Abstracts
Résumé
L’espace réflexif qu’ouvre pour Annie Ernaux, depuis 1982, son journal d’écriture, s’apparente selon elle à un « lieu noir » dans lequel il lui arrive d’éprouver la sensation de tourner en rond. Si cet « atelier sans lumière » prend le risque d’exposer aux regards la « peine » qui en motive les ressassements, il détermine implicitement ce que cet article nomme « une topique de l’écriture », dont les implications débordent l’oeuvre ernausienne pour concerner toutes celles et tous ceux qui, écrivant, cherchent à être conscients de leurs gestes et ménagent des espaces qui ne sont autres que l’atelier de l’écriture.

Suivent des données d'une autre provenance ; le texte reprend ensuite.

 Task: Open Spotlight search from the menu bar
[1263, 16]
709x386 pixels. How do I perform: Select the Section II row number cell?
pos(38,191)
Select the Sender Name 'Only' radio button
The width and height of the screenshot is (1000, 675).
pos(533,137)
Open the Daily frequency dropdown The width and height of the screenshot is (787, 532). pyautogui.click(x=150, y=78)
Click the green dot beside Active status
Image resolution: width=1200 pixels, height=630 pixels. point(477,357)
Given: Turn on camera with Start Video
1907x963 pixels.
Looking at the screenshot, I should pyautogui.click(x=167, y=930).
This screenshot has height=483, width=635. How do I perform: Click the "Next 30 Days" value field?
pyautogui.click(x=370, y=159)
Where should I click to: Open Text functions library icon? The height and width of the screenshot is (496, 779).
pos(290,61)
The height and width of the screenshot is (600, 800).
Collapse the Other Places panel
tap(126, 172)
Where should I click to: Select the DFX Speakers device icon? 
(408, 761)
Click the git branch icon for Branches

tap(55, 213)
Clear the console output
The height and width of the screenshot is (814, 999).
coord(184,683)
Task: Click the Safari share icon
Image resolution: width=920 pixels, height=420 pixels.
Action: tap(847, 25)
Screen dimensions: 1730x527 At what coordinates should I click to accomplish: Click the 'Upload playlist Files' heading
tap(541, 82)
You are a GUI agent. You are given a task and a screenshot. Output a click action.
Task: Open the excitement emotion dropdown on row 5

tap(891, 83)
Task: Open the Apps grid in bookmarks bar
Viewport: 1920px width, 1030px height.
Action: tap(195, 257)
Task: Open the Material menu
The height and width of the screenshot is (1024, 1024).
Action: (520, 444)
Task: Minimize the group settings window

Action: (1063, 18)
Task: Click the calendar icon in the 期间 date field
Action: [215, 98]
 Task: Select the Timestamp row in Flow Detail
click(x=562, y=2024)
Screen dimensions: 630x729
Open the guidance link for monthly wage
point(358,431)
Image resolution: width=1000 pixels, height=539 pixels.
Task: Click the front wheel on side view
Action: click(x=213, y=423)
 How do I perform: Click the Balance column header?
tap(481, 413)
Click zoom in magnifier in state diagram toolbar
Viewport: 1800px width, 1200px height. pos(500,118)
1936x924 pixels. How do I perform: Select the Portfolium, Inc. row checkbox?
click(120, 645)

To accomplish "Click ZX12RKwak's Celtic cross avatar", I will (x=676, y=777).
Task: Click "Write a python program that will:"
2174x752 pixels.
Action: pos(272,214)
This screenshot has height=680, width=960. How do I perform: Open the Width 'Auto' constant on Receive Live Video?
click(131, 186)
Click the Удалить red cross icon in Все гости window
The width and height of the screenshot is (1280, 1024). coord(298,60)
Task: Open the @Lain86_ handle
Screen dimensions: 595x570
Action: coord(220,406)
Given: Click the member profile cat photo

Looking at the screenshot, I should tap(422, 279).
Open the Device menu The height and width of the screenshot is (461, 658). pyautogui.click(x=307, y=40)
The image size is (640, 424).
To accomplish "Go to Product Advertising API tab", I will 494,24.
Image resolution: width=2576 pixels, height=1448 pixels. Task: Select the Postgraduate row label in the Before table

L’étude se propose de lire L’atelier noir (2011) non dans la perspective de l’oeuvre publiée, dans la dépendance rétrospective de ce qui, finalement, aura pris forme, mais per se : dans l’idée que s’éprouve là une dynamique prospective indépendante où se dit au plus près le geste poïétique. Ainsi, dans une perspective simultanément poïétique et générative, l’analyse fait le pari que l’« atelier noir » d’Ernaux modélise l’atelier de l’écrivain en général, mais aussi, par le souci constant du journal « d’expliquer la quête » et « les outils de la recherche », d’exposer la « méthode », propose des repères à qui engage une démarche de recherche-création en littérature.
Abstract
Since 1982, Annie Ernaux’s writing journal has opened a reflexive space she likens to a “dark place,” in which she sometimes feels as though she is going in circles. Although this “lightless workshop” runs the risk of exposing to view the “pain” that motivates its repetitions, it implicitly defines what this article calls a “topology of writing”—whose implications extend beyond Ernaux’s work to concern all those who, in writing, seek to become conscious of their gestures and create spaces that are none other than the writer’s workshop. This study proposes to read L’atelier noir (2011) not in light of the published work, through the retrospective lens of what ultimately took form, but per se: in the belief that it reveals an independent, prospective dynamic in which the poïetic gesture is expressed with the greatest proximity. Thus, from a perspective that is simultaneously poïetic and generative, this analysis contends that Ernaux’s “atelier noir” models the writer’s workshop more broadly, and that—through the journal’s persistent effort to “explain the quest” and to lay out the “tools of research,” to expose the “method”—it offers points of reference for anyone engaged in a research-creation approach to literature.